Crytek: Crysis can be as big as COD

"There's no reason it can't be."

Activision's Call of Duty is the biggest first-person shooter franchise of all time, and Treyarch's recently released Black Ops is expected to be the biggest game of 2010 – but one developer reckons it can match COD's phenomenal popularity with a FPS series of its own.

That developer is Crytek, and the game is Crysis.

"We say why not?" executive producer Nathan Camarillo told Eurogamer when asked if Crysis can be as big as Call of Duty.

"We always do. Obviously with Crysis 2 we have to set a high quality bar and get everyone's attention across all platforms. That's our goal with the title."

Why does Crytek have such confidence in its super soldier series? Because it appeals to so many gamers.

"As the franchise grows down the line, there's no reason it can't be as big [as Call of Duty]," Camarillo insisted.

"It's very appealing in that it's a near future military setting. It appeals to sci-fi gamers as well because of the sci-tech, science fiction elements. It's not a space opera. It's not set 300 years in the future. It's 13 years in the future.

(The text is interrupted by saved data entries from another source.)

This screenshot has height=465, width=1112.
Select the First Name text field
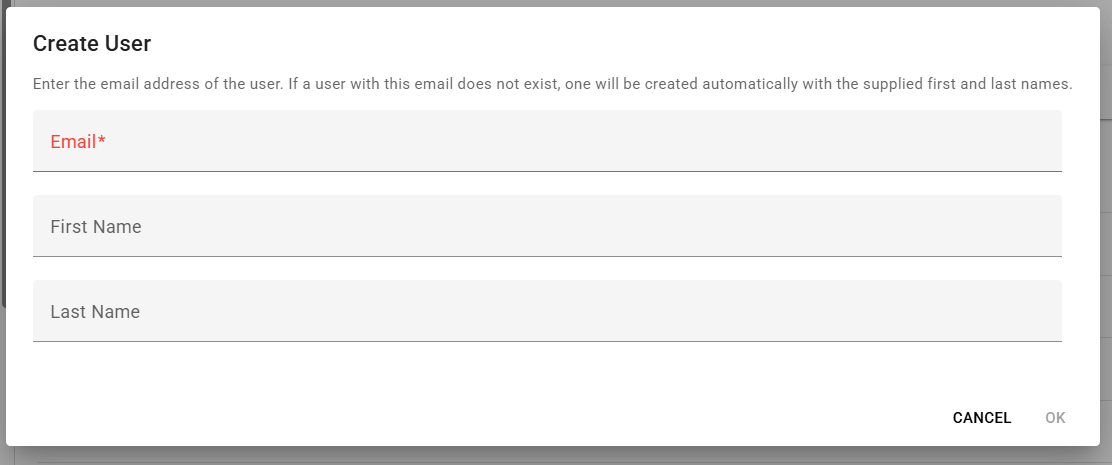click(547, 226)
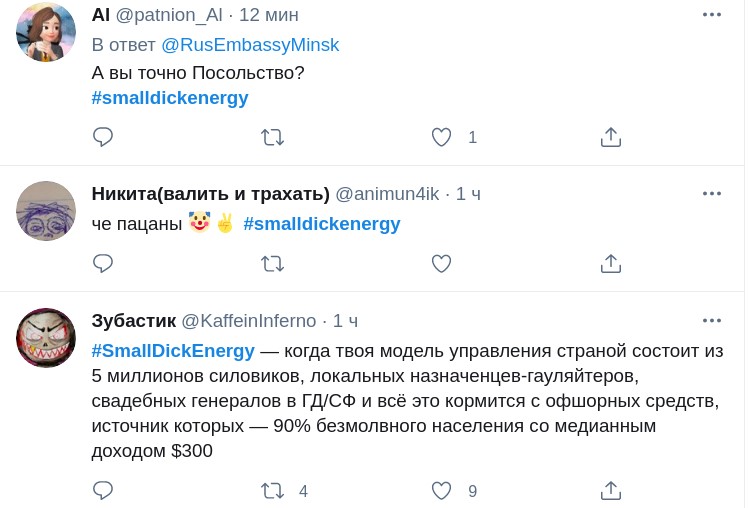Like the tweet asking "А вы точно Посольство?"
The height and width of the screenshot is (508, 749).
tap(441, 137)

"It's something people identify with and can take this small leap of faith to get into this world and this universe. By offering a great single-player campaign, a great multiplayer experience and giving people something fresh and different than a normal soldier can do with the nanosuit – it's a pretty powerful feeling."

Talking of down the line, Camarillo confirmed Crytek plans to release more games in the series.

"It's the start of a new future for Crysis. We're taking it very seriously. That's all I can really say about it. We wouldn't put this much effort into it if this were where it was ending. That doesn't make sense.

"It's in our best interest to grow Crysis into a very long-running franchise. Maybe that means Crysis 3, 4, 5, 6, 7, 8, 9... Crysis Infinity.

"We plan on growing it into a big franchise. So it doesn't do us any good to not realise the maximum potential of every Crysis product going into release."

Christian Donlan saw Crysis 2 for Eurogamer in June.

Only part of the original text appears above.